▶ [WHAT YOU WILL DO] Line by line, give the data again exactly as it appears, but without pictures.

▶ [RECORDS SHOWN]
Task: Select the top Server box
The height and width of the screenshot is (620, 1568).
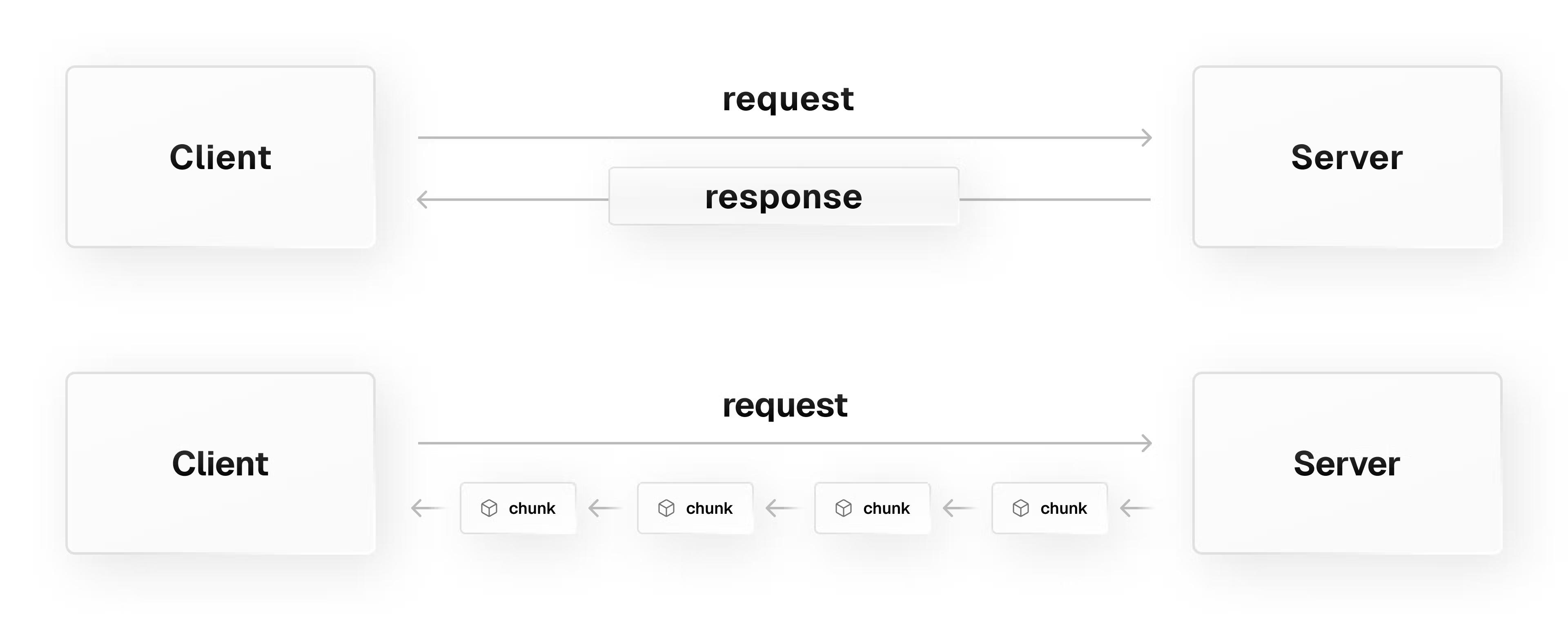Action: click(1346, 156)
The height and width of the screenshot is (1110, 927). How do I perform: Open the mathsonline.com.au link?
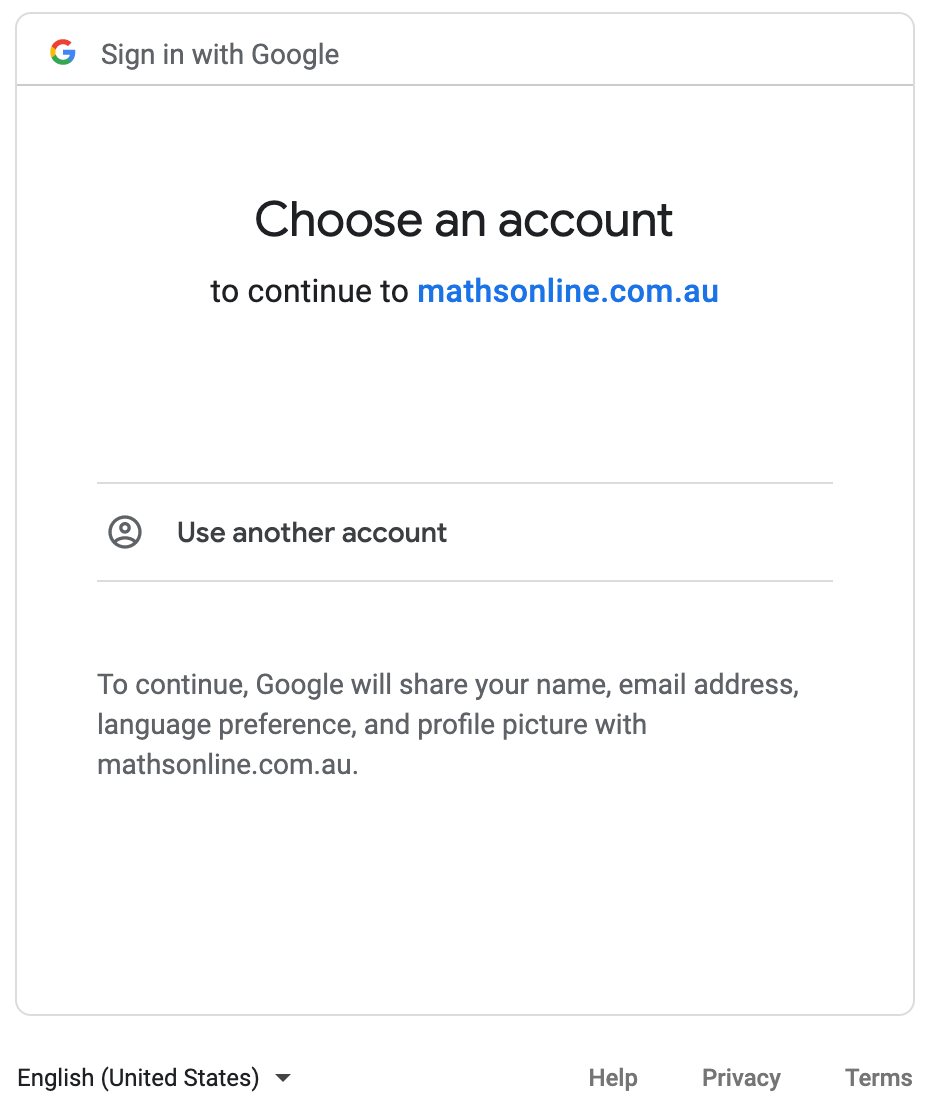567,291
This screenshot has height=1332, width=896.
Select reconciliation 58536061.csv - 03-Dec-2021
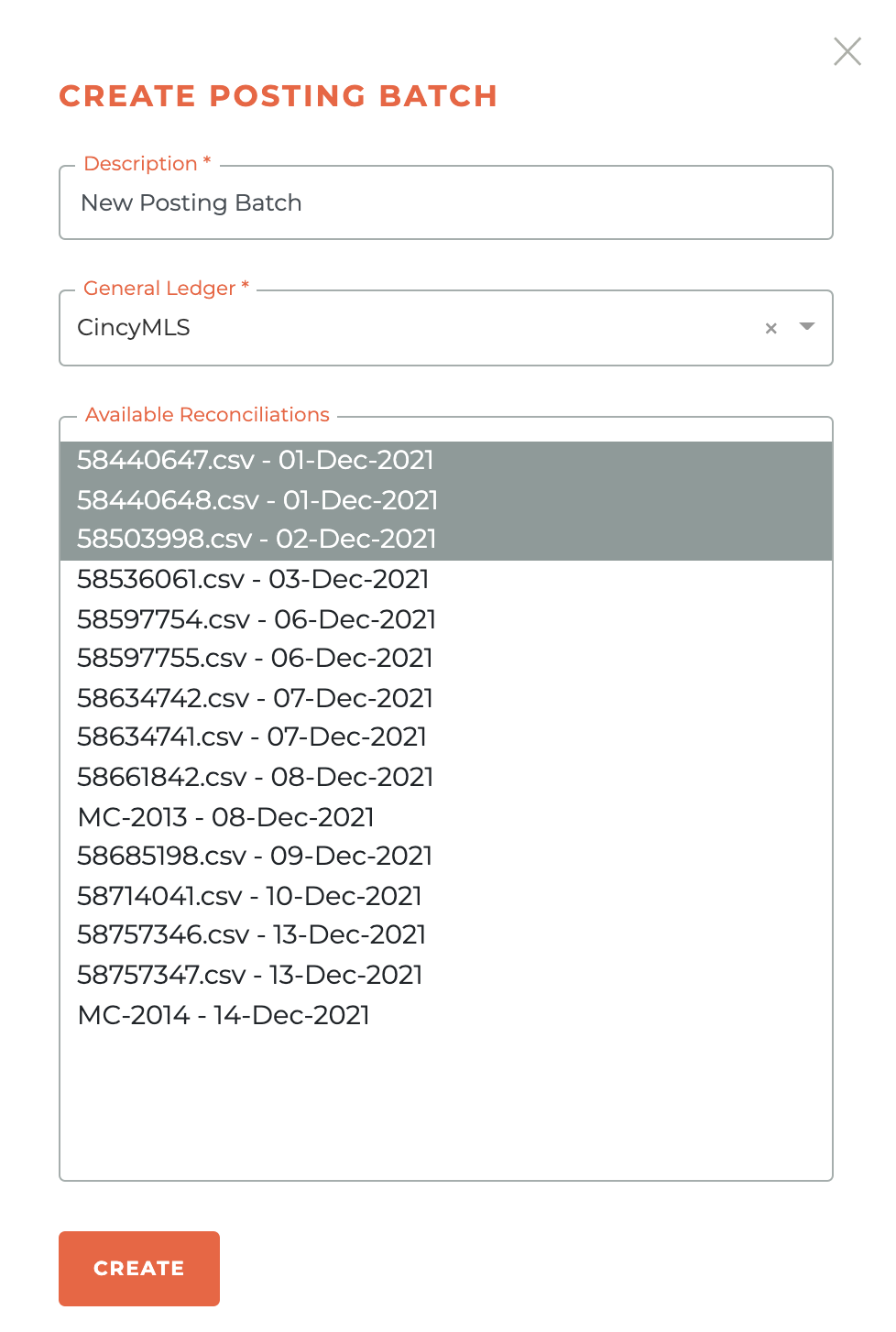(x=254, y=579)
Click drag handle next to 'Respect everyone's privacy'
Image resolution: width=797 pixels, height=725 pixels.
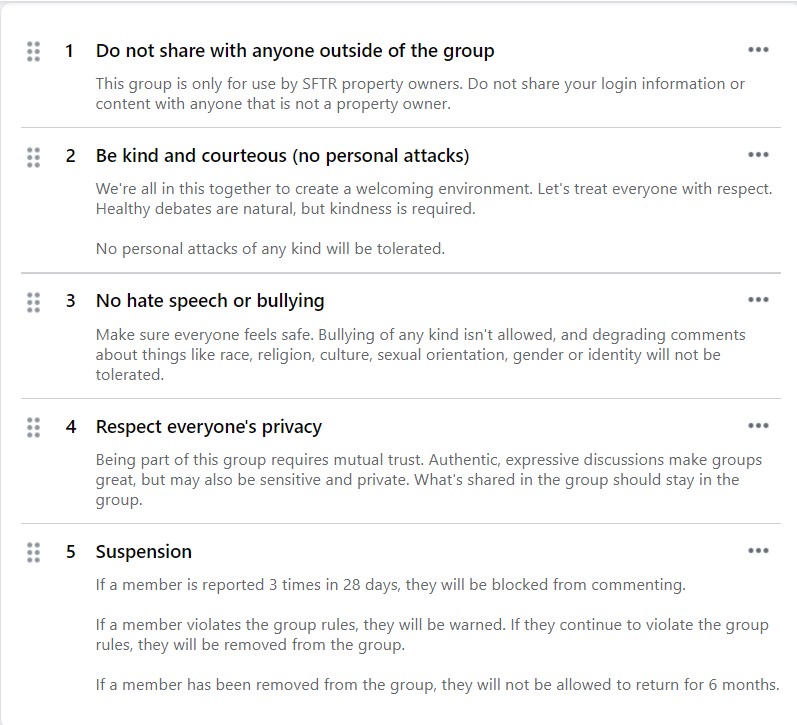point(34,427)
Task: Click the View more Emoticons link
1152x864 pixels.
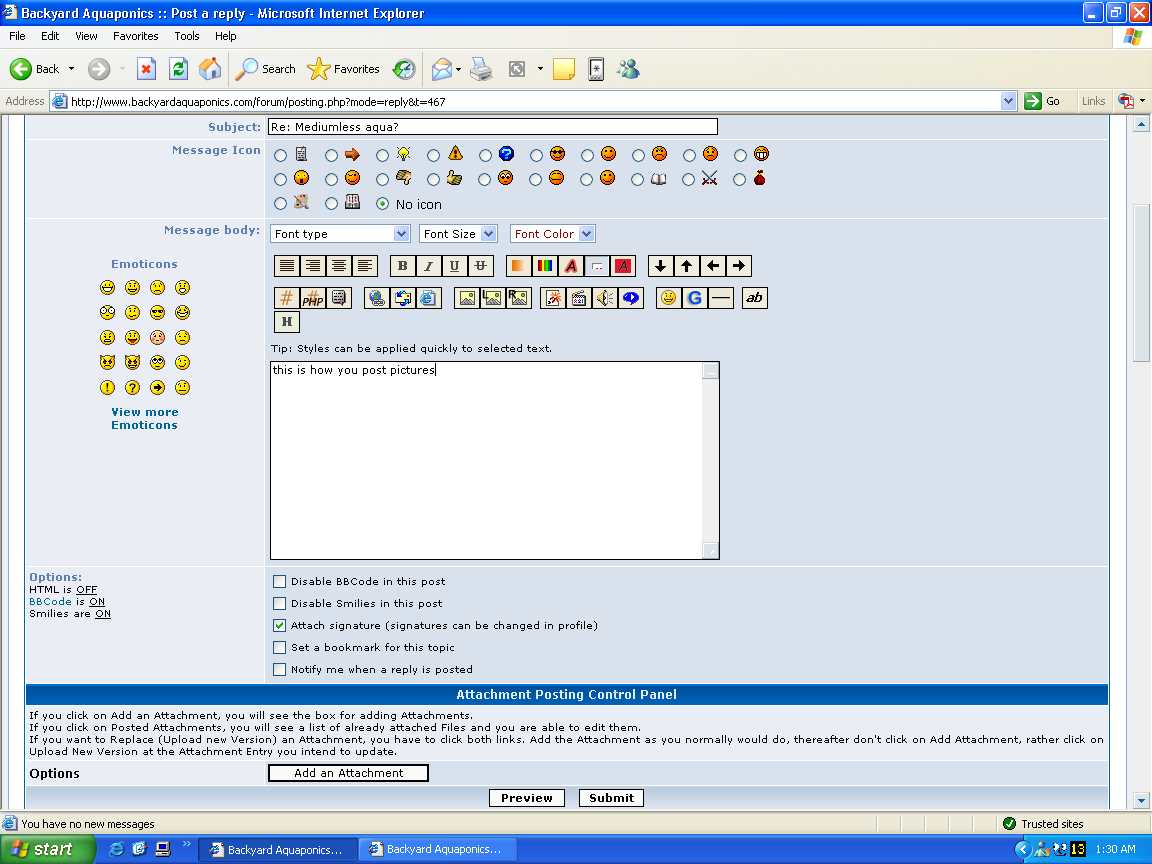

▶ [SOLUTION TO THIS EXERCISE]
Task: Select the top Server box
The height and width of the screenshot is (620, 1568).
Action: click(1346, 156)
The height and width of the screenshot is (1110, 927). How do I perform: Open the mathsonline.com.au link?
567,291
This screenshot has height=1332, width=896.
Select reconciliation 58536061.csv - 03-Dec-2021
(x=254, y=579)
Click drag handle next to 'Respect everyone's privacy'
Image resolution: width=797 pixels, height=725 pixels.
point(34,427)
Task: Click the View more Emoticons link
1152x864 pixels.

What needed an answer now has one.